***** Texto de referência

Definição política de direito. Se afirmarmos que um ideal específico de justiça corresponde a um Estado democrático capitalista, estaremos diante de um conceito de direito com viés político. Porque, nesse caso, o que estamos fazendo é apenas defendendo essa ordem social como sendo a mais justa. Do mesmo modo, pode-se afirmar que um ideal específico de justiça corresponde a ordem social da Russia, por exemplo. Restando claro que essa definição é política, não científica.

Definição científica de direito. Segundo Kelsen, o problema do direito, na condição de problema científico, é um problema de técnica social, não um problema de moral. Direito e justiça são dois conceitos diferentes. O direito, considerado como distinto da justiça, é o direito positivo.
Então, na definição científica de direito, cabe a afirmação de que o direito é uma técnica social específica, diferentemente de uma filosofia de justiça.

c. O conceito de direito e a ideia de justiça

Diz, o autor, que a tendência de identificar direito e justiça é a tendência de justificar uma dada ordem social. E acrescenta, é uma tendência política, não científica. Esclarecendo ainda mais esse ponto, salienta que uma teoria do direito, uma ciência, não pode responder se tal sistema jurídico dado é justo ou injusto, tendo em vista que essa resposta não pode ser respondida cientificamente. Ainda, a justiça é a felicidade social, o eterno anseio do homem.

c1. a justiça como um julgamento subjetivo de valor 

Hans Kelsen concentra sua reflexão no sentido de demonstrar que o julgamento para o que se entende por justiça é diferente para diferentes pessoas.

Assim, para o cristão, o bem-estar da alma além-mundo é mais importante que os bens terrenos; já o materialista não acredita em vida após a morte; o liberal, por sua vez, tem a liberdade pessoal como bem supremo; e, para o socialista, a segurança social e a igualdade material são valores superiores à liberdade individual.

Diante dessas considerações, Hans Kelsen argumenta que o problema de justiça não pode ser solucionado de forma racional, pelo menos no momento. Tendo em conta que o Liberalismo ou Socialismo visam ao mesmo objetivo, mas diferem quanto à maneira correta de atingi-lo, e essa controvérsia não pode ser solucionada cientificamente.

**********

# Instrução 1
Reproduza fielmente o trecho do texto sobre direito e justiça, começando em "Definição científica de direito. Segundo" e terminando em "filosofia de justiça.".

***** Dados fornecidos

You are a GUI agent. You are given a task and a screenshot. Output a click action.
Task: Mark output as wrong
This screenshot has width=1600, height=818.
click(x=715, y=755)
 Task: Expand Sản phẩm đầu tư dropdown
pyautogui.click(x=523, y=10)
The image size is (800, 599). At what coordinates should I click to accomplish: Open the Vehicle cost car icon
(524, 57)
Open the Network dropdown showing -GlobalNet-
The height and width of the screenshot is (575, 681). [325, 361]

**********
***** Dados fornecidos

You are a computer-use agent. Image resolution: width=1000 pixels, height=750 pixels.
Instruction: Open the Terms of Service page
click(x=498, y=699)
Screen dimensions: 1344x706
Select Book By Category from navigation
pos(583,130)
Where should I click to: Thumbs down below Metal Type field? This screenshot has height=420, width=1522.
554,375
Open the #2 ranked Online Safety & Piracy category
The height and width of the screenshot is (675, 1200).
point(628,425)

**********

# Instrução 2
Transcreva sem alterações as linhas dos registros, começando na que contém "You are a GUI" e terminando na que contém "The height and width of the screenshot is (575, 681).".

# Resposta comentada 1
Definição científica de direito. Segundo Kelsen, o problema do direito, na condição de problema científico, é um problema de técnica social, não um problema de moral. Direito e justiça são dois conceitos diferentes. O direito, considerado como distinto da justiça, é o direito positivo.
Então, na definição científica de direito, cabe a afirmação de que o direito é uma técnica social específica, diferentemente de uma filosofia de justiça.

# Resposta comentada 2
You are a GUI agent. You are given a task and a screenshot. Output a click action.
Task: Mark output as wrong
This screenshot has width=1600, height=818.
click(x=715, y=755)
 Task: Expand Sản phẩm đầu tư dropdown
pyautogui.click(x=523, y=10)
The image size is (800, 599). At what coordinates should I click to accomplish: Open the Vehicle cost car icon
(524, 57)
Open the Network dropdown showing -GlobalNet-
The height and width of the screenshot is (575, 681). [325, 361]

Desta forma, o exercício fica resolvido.